__Your objective__
Once the line with "Catalogo (133, 2542)" is found in the entries below, print it and each following line exactly, stopping after the line with "STONE TOP (1681, 853)"; print nothing else.

__Stored records__
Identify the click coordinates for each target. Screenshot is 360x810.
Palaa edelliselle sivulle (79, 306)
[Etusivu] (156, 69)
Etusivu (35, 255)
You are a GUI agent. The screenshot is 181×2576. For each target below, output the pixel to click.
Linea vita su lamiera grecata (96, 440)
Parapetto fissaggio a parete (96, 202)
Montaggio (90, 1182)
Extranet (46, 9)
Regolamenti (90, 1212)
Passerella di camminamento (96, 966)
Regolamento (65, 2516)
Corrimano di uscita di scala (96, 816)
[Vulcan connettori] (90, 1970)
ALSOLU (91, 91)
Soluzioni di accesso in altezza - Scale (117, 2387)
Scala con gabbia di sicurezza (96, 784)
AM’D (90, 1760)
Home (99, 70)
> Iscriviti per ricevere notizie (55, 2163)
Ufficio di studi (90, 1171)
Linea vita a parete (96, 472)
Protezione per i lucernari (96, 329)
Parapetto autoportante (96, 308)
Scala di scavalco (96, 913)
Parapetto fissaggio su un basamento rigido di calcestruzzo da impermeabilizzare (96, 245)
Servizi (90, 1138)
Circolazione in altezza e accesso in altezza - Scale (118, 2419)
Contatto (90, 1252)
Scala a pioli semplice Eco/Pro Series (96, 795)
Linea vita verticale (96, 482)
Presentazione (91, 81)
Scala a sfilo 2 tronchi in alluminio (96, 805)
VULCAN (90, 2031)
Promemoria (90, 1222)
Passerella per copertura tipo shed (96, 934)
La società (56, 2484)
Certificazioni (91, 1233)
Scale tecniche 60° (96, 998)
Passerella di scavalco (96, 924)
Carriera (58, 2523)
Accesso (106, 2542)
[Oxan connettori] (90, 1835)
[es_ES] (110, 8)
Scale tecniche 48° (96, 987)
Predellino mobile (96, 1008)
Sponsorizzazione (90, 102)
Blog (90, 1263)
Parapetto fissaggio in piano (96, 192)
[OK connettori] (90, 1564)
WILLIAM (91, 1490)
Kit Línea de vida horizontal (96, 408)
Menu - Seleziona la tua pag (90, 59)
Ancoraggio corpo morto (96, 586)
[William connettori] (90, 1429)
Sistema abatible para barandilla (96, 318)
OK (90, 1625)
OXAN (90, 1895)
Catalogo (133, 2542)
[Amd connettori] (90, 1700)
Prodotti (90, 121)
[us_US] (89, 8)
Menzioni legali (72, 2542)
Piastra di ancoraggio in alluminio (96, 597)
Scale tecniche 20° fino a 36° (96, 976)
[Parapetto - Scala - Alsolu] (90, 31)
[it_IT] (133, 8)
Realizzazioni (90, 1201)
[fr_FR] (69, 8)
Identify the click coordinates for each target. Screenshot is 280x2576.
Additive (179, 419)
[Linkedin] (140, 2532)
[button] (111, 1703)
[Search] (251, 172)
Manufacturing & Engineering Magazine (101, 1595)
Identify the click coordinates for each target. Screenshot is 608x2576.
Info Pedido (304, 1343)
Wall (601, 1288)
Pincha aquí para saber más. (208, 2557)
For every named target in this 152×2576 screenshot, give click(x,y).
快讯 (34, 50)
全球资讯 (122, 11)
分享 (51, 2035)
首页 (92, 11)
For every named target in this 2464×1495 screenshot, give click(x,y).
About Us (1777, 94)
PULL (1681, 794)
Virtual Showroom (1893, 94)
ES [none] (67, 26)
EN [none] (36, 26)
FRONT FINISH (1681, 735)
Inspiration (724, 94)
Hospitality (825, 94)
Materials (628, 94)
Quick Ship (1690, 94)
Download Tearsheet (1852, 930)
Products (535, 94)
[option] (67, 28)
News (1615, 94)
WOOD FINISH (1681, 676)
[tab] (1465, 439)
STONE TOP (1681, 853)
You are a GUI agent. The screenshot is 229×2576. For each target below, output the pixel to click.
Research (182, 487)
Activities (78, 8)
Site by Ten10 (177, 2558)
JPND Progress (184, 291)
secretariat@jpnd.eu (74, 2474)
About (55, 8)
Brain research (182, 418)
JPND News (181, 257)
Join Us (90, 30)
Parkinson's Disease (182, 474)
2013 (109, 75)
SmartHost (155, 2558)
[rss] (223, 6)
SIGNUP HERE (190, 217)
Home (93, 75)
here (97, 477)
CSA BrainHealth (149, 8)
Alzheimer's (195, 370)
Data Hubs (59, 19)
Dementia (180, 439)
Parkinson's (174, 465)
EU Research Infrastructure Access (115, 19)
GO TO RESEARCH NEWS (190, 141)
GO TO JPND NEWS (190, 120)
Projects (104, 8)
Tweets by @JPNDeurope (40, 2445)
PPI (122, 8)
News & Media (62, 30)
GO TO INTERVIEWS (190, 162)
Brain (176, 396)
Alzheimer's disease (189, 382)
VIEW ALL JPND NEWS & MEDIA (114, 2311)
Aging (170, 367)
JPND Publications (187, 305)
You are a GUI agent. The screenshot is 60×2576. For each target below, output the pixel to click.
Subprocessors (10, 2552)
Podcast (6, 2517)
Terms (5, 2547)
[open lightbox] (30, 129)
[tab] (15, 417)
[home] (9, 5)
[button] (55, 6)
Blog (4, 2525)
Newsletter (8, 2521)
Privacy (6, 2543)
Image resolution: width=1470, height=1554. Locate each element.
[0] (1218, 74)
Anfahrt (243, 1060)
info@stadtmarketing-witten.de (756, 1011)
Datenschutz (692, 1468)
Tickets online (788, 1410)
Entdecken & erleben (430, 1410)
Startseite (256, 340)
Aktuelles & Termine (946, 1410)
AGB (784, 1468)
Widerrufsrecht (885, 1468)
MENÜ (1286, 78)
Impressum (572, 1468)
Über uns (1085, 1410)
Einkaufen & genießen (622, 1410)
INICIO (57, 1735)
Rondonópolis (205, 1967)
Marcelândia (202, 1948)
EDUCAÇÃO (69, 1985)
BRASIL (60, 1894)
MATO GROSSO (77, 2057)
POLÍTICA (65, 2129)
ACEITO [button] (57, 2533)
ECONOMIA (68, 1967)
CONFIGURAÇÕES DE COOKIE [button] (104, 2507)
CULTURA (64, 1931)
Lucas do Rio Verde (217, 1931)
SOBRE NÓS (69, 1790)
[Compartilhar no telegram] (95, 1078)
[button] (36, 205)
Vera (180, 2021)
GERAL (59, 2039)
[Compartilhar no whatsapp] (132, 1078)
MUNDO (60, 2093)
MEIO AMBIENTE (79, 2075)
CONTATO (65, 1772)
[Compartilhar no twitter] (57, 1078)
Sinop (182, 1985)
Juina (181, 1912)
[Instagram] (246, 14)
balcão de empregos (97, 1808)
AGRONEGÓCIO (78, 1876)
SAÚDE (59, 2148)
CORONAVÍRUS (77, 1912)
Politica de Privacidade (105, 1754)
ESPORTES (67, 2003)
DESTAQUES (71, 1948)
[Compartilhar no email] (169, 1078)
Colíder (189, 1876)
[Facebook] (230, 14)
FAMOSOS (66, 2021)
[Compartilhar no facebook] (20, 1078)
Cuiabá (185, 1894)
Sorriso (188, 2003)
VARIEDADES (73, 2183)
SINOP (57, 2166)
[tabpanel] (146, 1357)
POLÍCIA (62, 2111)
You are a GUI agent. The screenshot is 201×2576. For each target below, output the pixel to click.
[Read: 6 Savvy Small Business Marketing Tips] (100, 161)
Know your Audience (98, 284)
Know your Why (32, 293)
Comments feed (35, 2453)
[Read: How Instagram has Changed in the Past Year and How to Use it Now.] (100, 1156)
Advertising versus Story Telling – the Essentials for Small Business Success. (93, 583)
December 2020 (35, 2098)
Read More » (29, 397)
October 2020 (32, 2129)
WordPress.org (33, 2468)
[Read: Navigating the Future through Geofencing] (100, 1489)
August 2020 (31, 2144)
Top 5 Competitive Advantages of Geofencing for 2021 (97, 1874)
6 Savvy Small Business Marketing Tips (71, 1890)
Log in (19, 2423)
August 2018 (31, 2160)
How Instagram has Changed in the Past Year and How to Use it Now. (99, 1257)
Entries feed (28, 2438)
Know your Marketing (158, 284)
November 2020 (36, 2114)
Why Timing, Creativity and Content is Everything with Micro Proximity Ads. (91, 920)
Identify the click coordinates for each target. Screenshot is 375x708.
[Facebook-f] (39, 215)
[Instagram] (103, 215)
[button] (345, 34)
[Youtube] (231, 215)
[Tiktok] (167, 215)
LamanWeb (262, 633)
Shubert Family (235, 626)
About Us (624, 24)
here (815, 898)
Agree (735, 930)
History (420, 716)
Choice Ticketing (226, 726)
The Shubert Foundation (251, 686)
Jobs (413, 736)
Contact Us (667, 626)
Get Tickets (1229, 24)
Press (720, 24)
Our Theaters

__Written answer__
Catalogo (133, 2542)
[Amd connettori] (90, 1700)
Prodotti (90, 121)
[us_US] (89, 8)
Menzioni legali (72, 2542)
Piastra di ancoraggio in alluminio (96, 597)
Scale tecniche 20° fino a 36° (96, 976)
[Parapetto - Scala - Alsolu] (90, 31)
[it_IT] (133, 8)
Realizzazioni (90, 1201)
[fr_FR] (69, 8)
Identify the click coordinates for each target. Screenshot is 280x2576.
Additive (179, 419)
[Linkedin] (140, 2532)
[button] (111, 1703)
[Search] (251, 172)
Manufacturing & Engineering Magazine (101, 1595)
Identify the click coordinates for each target. Screenshot is 608x2576.
Info Pedido (304, 1343)
Wall (601, 1288)
Pincha aquí para saber más. (208, 2557)
For every named target in this 152×2576 screenshot, give click(x,y).
快讯 (34, 50)
全球资讯 (122, 11)
分享 (51, 2035)
首页 (92, 11)
For every named target in this 2464×1495 screenshot, give click(x,y).
About Us (1777, 94)
PULL (1681, 794)
Virtual Showroom (1893, 94)
ES [none] (67, 26)
EN [none] (36, 26)
FRONT FINISH (1681, 735)
Inspiration (724, 94)
Hospitality (825, 94)
Materials (628, 94)
Quick Ship (1690, 94)
Download Tearsheet (1852, 930)
Products (535, 94)
[option] (67, 28)
News (1615, 94)
WOOD FINISH (1681, 676)
[tab] (1465, 439)
STONE TOP (1681, 853)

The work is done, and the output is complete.